INFORMATION:
>>>>
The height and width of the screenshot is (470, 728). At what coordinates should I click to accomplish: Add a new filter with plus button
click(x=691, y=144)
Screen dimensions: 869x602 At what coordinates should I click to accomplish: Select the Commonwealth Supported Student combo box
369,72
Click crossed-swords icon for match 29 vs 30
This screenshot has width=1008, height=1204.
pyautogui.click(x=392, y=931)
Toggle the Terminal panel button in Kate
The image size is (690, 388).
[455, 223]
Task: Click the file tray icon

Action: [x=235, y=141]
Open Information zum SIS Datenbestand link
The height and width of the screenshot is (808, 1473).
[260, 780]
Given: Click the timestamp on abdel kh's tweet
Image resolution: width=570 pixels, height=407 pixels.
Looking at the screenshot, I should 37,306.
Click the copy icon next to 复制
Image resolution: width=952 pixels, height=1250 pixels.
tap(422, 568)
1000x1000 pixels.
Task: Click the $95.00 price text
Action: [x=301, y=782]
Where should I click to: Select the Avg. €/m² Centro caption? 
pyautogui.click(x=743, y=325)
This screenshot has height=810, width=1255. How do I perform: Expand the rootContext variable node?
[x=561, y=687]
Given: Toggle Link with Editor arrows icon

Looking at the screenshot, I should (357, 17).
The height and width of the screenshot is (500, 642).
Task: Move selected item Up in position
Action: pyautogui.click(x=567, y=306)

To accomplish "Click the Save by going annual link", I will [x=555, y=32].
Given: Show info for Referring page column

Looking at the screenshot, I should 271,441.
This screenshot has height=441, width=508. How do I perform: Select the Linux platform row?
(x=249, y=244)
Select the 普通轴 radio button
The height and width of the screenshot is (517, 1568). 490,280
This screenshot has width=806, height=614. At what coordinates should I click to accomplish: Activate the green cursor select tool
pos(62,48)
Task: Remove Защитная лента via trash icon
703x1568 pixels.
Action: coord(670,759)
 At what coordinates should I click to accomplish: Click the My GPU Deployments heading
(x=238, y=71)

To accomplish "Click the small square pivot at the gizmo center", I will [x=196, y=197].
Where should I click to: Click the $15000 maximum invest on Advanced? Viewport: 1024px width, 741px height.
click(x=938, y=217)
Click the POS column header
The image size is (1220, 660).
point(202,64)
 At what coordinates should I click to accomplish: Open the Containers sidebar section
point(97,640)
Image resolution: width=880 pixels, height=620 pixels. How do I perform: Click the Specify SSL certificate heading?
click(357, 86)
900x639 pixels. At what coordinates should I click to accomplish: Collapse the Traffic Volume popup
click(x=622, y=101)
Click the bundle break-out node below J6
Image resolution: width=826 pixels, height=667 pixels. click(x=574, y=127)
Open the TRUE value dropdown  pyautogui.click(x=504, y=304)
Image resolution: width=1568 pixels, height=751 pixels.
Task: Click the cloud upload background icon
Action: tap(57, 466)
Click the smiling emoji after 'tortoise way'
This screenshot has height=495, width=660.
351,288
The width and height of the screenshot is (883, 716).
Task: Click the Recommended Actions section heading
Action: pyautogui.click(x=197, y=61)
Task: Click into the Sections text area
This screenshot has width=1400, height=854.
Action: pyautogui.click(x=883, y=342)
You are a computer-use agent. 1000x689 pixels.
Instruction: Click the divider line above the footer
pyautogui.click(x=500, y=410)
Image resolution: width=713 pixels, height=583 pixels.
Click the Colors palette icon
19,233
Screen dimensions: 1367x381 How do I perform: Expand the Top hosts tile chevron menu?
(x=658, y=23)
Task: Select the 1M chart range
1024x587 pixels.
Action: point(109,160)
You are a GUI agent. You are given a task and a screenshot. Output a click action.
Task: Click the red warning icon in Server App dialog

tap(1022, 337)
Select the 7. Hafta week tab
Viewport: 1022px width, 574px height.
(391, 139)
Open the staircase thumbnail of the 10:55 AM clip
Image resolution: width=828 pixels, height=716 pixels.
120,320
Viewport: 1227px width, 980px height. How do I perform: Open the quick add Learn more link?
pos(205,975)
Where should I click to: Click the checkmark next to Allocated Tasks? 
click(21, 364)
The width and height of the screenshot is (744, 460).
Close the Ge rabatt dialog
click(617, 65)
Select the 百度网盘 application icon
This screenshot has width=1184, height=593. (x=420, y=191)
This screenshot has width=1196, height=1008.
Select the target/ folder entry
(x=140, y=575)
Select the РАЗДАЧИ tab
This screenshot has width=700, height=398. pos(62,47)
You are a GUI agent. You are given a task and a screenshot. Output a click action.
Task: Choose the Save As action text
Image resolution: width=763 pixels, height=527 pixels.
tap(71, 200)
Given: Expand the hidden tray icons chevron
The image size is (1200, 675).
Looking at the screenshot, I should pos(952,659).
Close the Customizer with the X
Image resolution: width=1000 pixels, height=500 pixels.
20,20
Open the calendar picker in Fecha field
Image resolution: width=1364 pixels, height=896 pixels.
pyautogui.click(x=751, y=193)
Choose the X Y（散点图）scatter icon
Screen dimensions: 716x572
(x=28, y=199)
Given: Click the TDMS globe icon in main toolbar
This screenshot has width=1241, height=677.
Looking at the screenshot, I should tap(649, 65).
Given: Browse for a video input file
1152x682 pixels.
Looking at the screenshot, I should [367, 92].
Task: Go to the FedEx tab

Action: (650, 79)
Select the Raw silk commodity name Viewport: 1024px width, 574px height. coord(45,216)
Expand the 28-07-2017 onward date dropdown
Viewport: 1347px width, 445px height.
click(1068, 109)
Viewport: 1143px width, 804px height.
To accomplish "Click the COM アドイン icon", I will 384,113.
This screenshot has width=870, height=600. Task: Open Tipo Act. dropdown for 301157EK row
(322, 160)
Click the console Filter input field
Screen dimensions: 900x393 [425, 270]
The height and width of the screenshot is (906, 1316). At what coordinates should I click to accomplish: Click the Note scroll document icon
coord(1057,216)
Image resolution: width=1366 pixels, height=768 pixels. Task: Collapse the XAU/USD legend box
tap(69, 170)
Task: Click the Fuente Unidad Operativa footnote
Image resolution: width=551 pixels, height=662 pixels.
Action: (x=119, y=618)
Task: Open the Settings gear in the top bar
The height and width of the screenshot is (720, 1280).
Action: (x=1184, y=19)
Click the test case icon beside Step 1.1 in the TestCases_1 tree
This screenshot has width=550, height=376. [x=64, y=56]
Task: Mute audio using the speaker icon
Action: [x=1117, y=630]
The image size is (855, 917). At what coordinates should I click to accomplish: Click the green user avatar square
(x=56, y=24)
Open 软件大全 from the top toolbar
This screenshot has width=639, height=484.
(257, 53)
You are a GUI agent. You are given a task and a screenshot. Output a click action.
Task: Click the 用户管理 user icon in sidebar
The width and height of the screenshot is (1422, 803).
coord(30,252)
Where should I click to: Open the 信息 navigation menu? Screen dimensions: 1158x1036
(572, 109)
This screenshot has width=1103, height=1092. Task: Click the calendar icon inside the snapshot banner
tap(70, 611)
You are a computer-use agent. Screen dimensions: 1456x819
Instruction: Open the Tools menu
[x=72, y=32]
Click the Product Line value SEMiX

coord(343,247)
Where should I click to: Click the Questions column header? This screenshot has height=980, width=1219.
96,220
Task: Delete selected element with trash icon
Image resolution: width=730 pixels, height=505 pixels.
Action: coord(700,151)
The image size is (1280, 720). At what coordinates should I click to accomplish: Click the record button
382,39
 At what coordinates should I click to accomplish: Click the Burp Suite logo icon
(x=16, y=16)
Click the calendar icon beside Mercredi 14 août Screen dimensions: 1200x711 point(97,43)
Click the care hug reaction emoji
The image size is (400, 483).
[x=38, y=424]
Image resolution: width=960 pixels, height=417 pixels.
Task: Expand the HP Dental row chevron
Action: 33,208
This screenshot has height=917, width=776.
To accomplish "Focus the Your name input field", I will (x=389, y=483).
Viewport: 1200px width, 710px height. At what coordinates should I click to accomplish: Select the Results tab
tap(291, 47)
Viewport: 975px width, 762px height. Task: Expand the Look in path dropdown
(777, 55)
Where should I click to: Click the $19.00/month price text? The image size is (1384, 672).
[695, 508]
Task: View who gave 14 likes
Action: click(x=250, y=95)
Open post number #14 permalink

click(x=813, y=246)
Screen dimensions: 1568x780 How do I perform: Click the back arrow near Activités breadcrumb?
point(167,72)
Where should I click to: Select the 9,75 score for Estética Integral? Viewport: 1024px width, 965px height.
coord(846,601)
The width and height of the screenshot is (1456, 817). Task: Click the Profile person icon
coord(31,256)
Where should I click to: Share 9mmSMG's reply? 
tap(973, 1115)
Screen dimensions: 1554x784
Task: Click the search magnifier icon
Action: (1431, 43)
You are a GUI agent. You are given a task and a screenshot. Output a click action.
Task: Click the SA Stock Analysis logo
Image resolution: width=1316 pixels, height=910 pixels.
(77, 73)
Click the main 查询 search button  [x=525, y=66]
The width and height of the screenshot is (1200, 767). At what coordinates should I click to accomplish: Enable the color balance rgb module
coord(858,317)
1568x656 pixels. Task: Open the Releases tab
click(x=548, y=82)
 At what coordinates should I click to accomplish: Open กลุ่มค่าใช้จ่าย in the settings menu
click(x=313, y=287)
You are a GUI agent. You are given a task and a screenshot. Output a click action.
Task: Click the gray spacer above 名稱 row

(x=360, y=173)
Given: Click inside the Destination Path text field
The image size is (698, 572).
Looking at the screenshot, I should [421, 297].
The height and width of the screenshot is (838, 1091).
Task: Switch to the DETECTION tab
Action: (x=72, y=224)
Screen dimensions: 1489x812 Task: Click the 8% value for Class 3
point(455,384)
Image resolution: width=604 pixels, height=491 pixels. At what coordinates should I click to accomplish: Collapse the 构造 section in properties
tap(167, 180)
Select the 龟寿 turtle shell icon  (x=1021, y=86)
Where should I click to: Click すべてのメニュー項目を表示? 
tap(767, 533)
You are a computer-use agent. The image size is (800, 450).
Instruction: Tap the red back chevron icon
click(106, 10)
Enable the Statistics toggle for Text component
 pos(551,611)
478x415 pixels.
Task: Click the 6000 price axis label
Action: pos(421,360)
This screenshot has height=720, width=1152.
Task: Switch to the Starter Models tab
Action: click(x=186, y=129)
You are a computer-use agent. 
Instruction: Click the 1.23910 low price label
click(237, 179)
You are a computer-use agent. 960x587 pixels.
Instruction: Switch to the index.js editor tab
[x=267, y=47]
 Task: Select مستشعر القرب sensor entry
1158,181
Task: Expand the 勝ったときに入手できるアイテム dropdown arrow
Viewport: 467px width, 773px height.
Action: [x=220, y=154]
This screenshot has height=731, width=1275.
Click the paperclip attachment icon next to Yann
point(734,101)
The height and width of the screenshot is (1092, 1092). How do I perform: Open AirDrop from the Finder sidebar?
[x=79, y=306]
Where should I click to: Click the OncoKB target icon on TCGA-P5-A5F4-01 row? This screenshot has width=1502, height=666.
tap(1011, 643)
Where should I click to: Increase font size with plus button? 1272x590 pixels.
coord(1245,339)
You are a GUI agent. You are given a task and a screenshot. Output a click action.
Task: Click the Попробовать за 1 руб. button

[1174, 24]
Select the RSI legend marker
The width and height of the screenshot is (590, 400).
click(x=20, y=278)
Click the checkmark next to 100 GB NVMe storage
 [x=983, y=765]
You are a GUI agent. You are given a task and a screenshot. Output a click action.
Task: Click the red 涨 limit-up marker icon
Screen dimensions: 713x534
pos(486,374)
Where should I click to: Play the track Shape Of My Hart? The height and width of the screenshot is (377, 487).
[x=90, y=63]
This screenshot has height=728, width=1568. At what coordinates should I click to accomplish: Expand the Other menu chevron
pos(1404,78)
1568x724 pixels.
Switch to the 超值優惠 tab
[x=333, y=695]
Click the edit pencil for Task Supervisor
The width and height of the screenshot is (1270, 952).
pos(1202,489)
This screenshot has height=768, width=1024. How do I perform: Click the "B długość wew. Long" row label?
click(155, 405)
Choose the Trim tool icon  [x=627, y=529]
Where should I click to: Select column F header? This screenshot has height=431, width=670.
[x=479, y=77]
<<<<
WHAT THIS TASK INVOLVES: Your answer should be the lines above from the one containing "Viewport: 1227px width, 980px" through the one containing "Close the Customizer with the X", copied exactly and with both ends kept.

WRITTEN REPLY:
Viewport: 1227px width, 980px height. How do I perform: Open the quick add Learn more link?
pos(205,975)
Where should I click to: Click the checkmark next to Allocated Tasks? 
click(21, 364)
The width and height of the screenshot is (744, 460).
Close the Ge rabatt dialog
click(617, 65)
Select the 百度网盘 application icon
This screenshot has width=1184, height=593. (x=420, y=191)
This screenshot has width=1196, height=1008.
Select the target/ folder entry
(x=140, y=575)
Select the РАЗДАЧИ tab
This screenshot has width=700, height=398. pos(62,47)
You are a GUI agent. You are given a task and a screenshot. Output a click action.
Task: Choose the Save As action text
Image resolution: width=763 pixels, height=527 pixels.
tap(71, 200)
Given: Expand the hidden tray icons chevron
The image size is (1200, 675).
Looking at the screenshot, I should pos(952,659).
Close the Customizer with the X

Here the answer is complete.